Re: Purple fringing with Panasonic lenses on Olympus bodies
2
TwoMetreBill wrote:
A couple years ago, I researched this extensively. The only high end lens that people were reporting with this problem is the 7-14 f/4. I ignored the kit lenses such as the 14-140 and 100-300.
And the 7-14 does not take filters at the front. Some people were taping a 2A (or was it a 2B?) Wratten gelatine filter foil to the rear, to use it on Olympus cameras. There are IMO a few issues doing this:
- there are two kinds of Wratten gelatine filter, CC and CP. The much cheaper CP (Color Printing) filters are intended to be used in enlargers, between light source and film. NOT in front or back of the lens, where they would degrade IQ (CP filters are not optically uniform, thicknness varies across a sheet). CC (Color Correction) filters are the ones to use, but cost 3-4x more.

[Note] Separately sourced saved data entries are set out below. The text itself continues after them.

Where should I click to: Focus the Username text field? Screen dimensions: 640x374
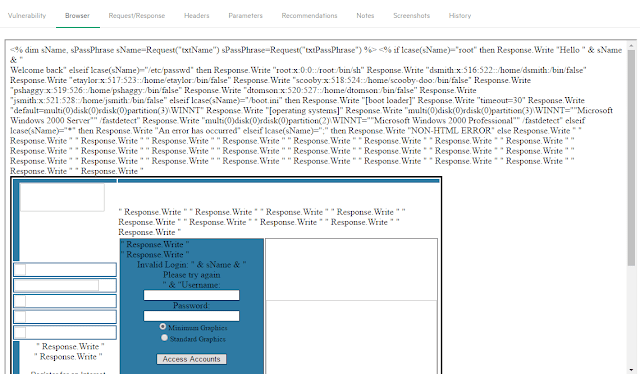(x=191, y=295)
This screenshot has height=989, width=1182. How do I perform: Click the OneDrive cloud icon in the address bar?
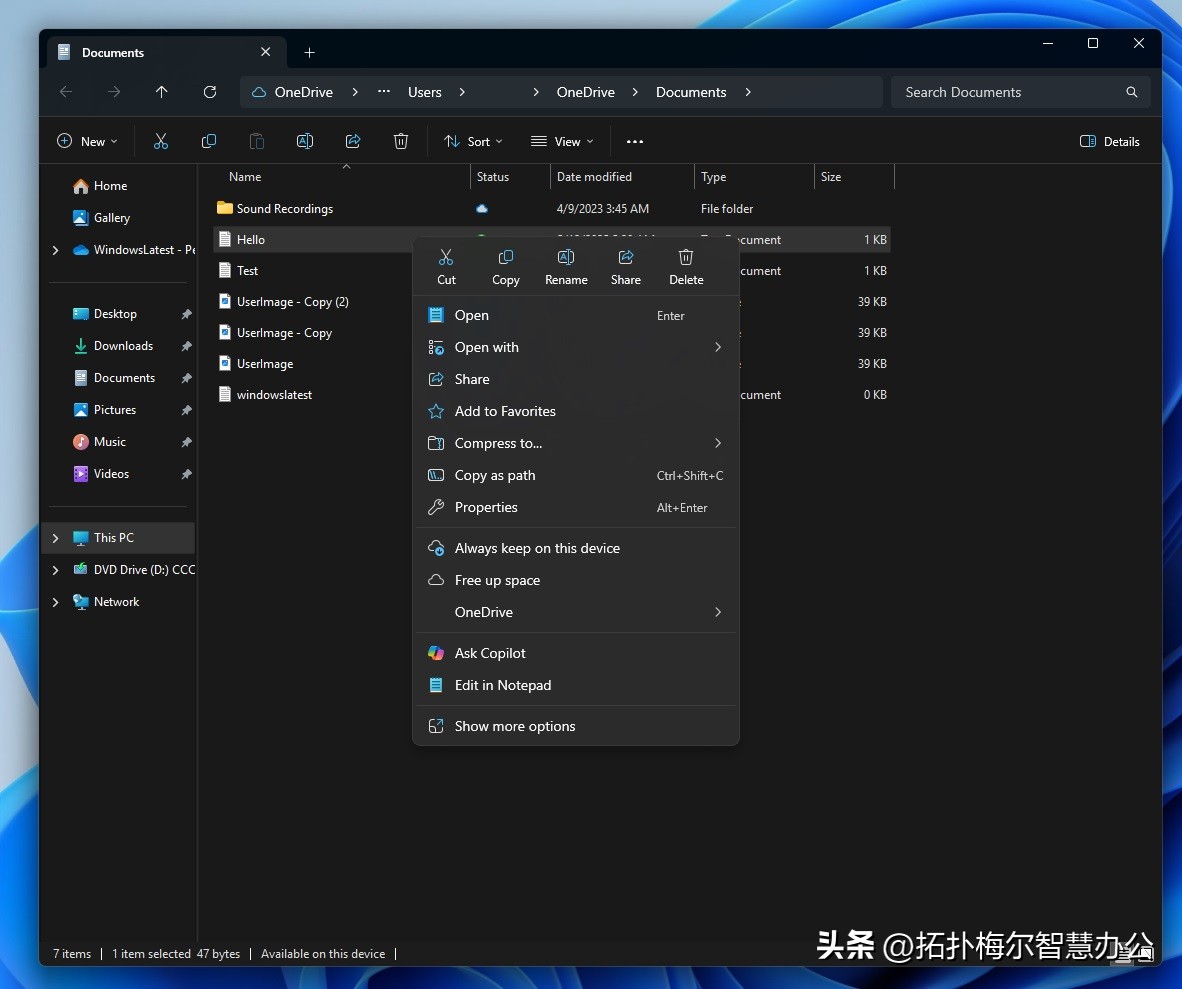[x=259, y=91]
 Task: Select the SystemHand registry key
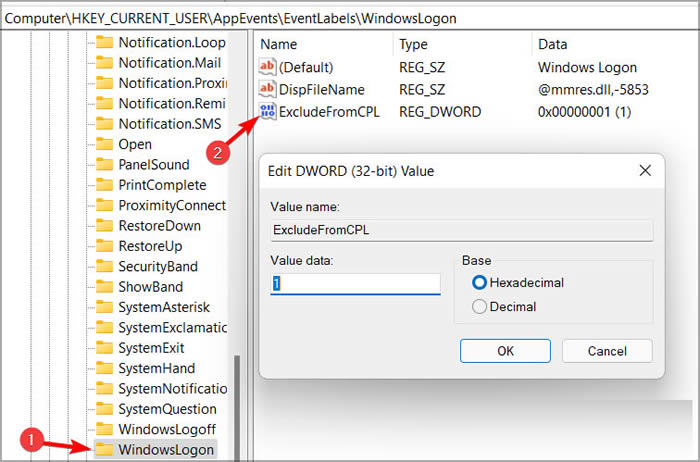[x=157, y=368]
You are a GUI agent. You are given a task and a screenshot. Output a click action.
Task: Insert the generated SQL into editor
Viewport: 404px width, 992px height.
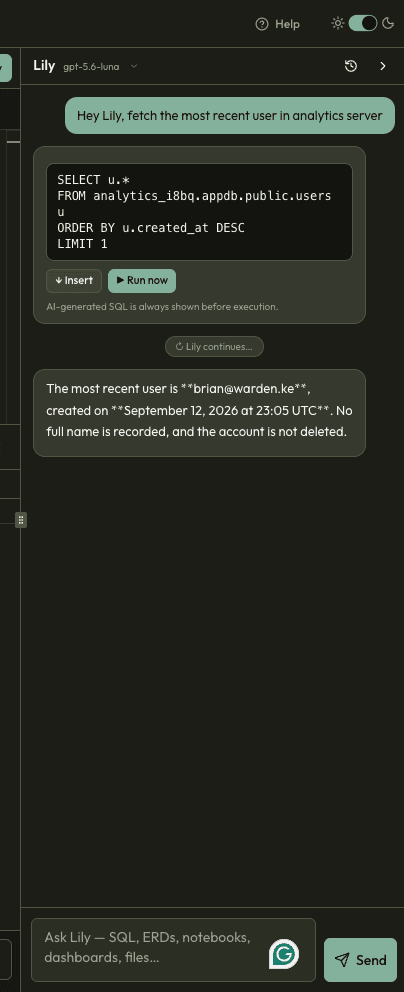coord(74,281)
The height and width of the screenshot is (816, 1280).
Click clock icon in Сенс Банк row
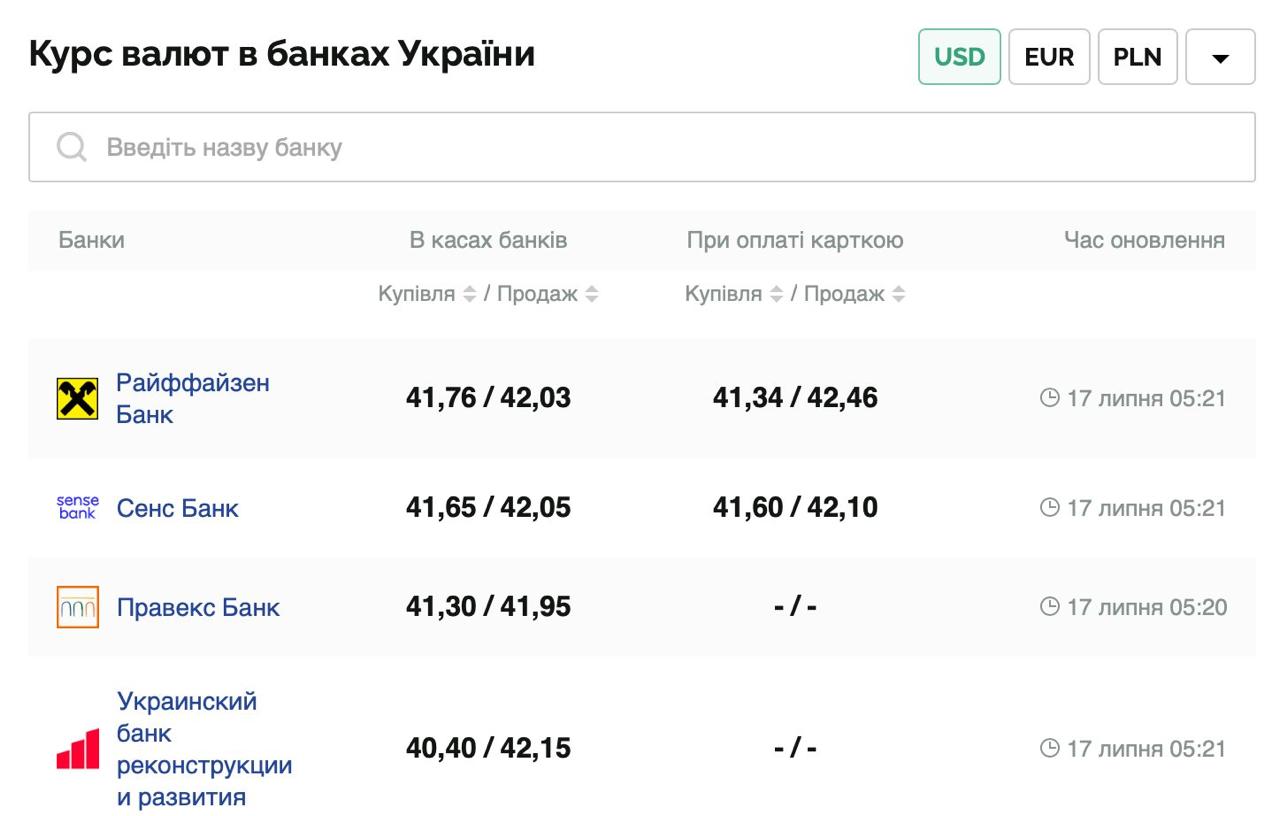[1049, 508]
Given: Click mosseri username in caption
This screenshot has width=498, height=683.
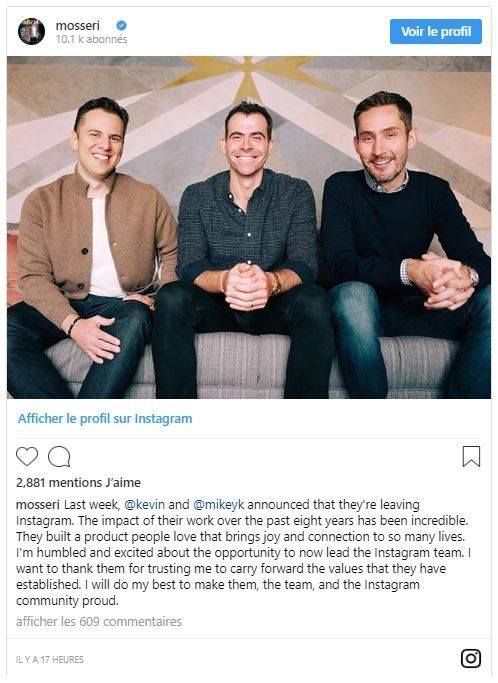Looking at the screenshot, I should coord(38,505).
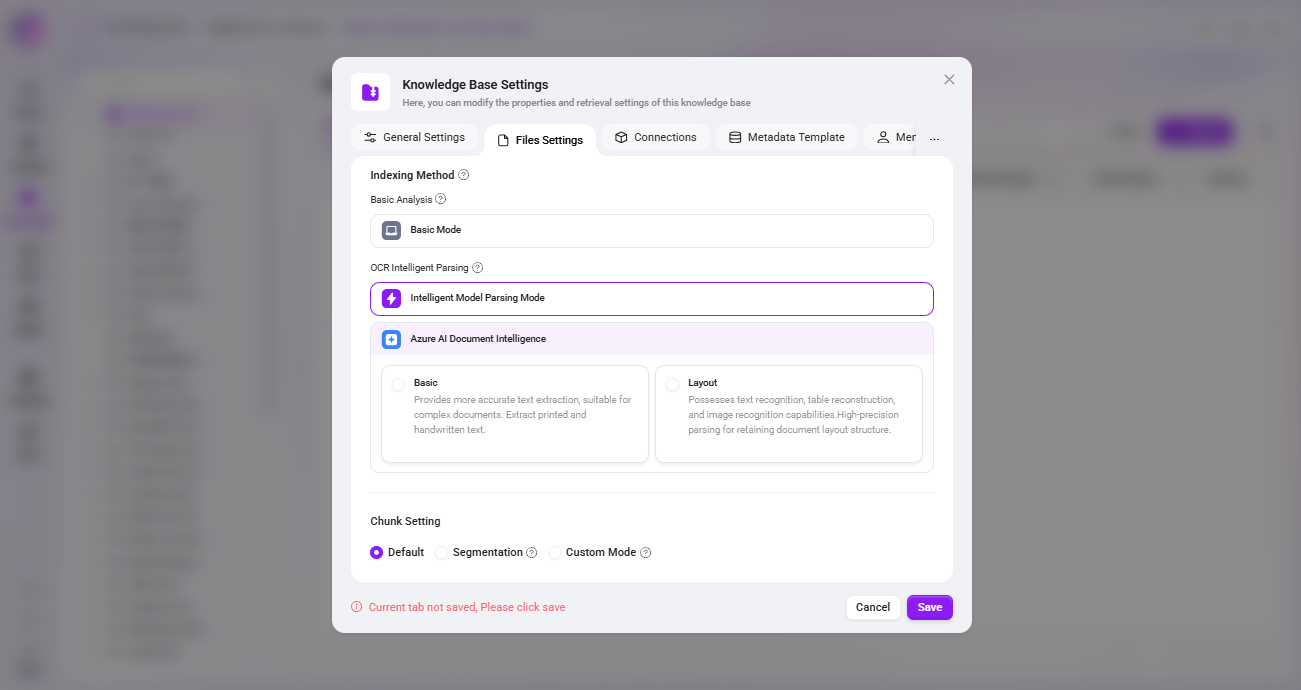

- all gelatine filters (CC or CP) do absorb humidity! That makes them unsuitable for long term use. Further, the dyes used in these filters do fade with time and exposure to light. And finger prints cannot be cleaned off, they usually embed into the gelatine. They attract dust too due to being static.
- gelatine filters are thin foils, thinner than film. They need to lay reasonably flat. Just cutting and taping them to the back of a lens without a frame is a bit a shortcut. I remember in the 70's, there were some special cases where I had to punch out circular gelatine filters from a sheet and put them inside lenses (just near the diaphragm, that was for scanning lenses we made out of modified photo lenses). It was difficult to avoid dust specs, they never lay perfectly flat, they faded over time, and I always had the impression that overall IQ did suffer.
For these reasons, I decided not to buy this lens. I most likely would have otherwise, as it seemed the ideal small WA lens for me. But I came to hate gelatine filters, and I was worried about the purple fringing on my Oly cameras.